🤖 AI Summary
This study addresses the lack of systematic investigation into the behavioral patterns of AI-powered software development agents during real-world Java code refactoring and their impact on code quality. Conducting the first empirical analysis of its kind, the work compares refactoring pull requests submitted by AI agents and human developers across 86 open-source projects. Using RefactoringMiner and DesigniteJava 3.0, it identifies refactoring types and code smells, followed by quantitative and statistically significant comparisons. The findings reveal that AI agents predominantly focus on annotation-related changes, whereas human developers prioritize structural improvements. Notably, only the Cursor model significantly introduced more code smells after refactoring. These results highlight the current limitations of AI-driven refactoring behaviors and provide empirical grounding for the future design of AI-assisted refactoring tools.
📝 Abstract
Software development agents such as Claude Code, GitHub Copilot, Cursor Agent, Devin, and OpenAI Codex are being increasingly integrated into developer workflows.

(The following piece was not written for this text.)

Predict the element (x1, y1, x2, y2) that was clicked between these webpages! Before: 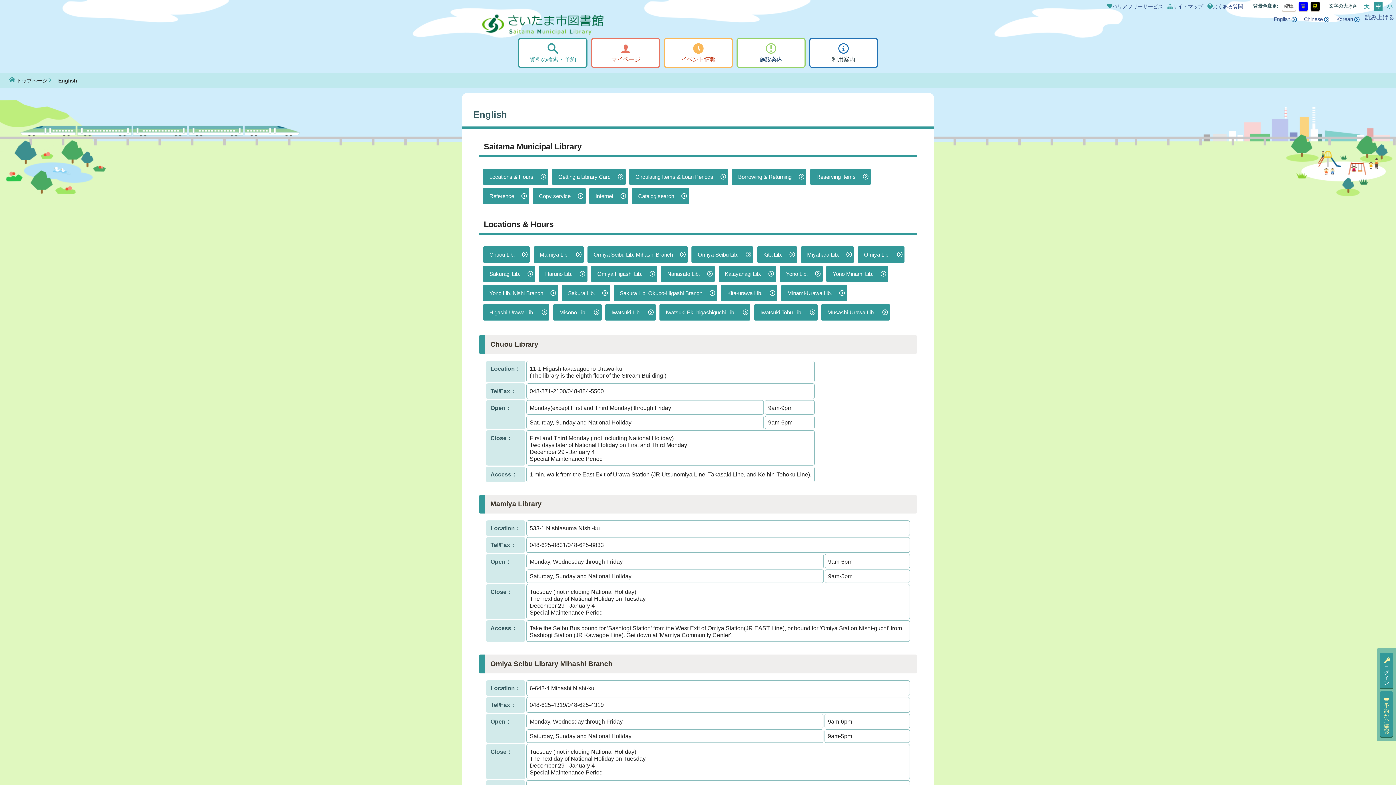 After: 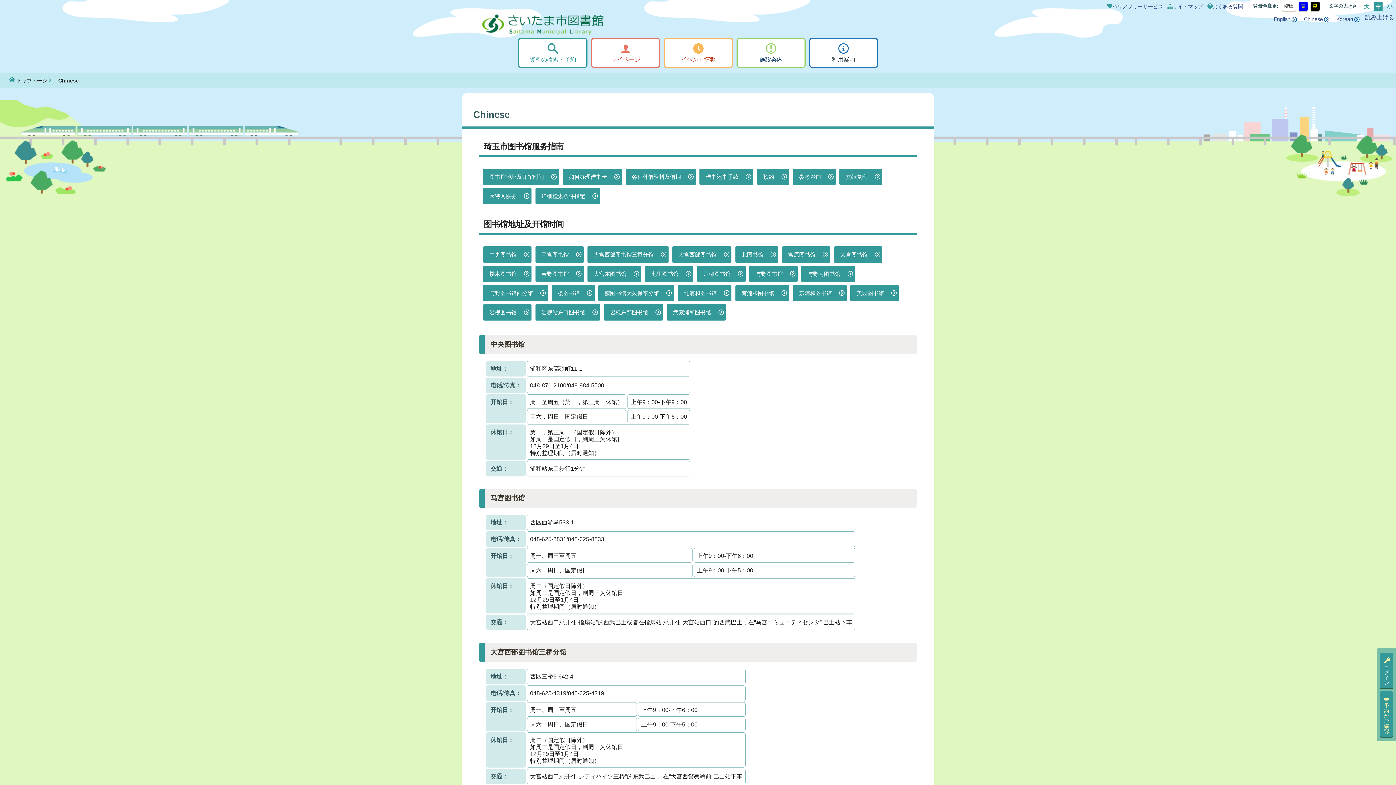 Action: label: Chinese bbox: (1304, 16, 1329, 22)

While prior work has evaluated agent capabilities for code completion and task automation, there is little work investigating how these agents perform Java refactoring in practice, the types of changes they make, and their impact on code quality. In this study, we present the first analysis of agentic refactoring pull requests in Java, comparing them to developer refactorings across 86 projects per group. Using RefactoringMiner and DesigniteJava 3.0, we identify refactoring types and detect code smells before and after refactoring commits. Our results show that agent refactorings are dominated by annotation changes (the 5 most common refactoring types done by agents are annotation related), in contrast to the diverse structural improvements typical of developers. Despite these differences in refactoring types, we find Cursor to be the only model to show a statistically significant increase in refactoring smells.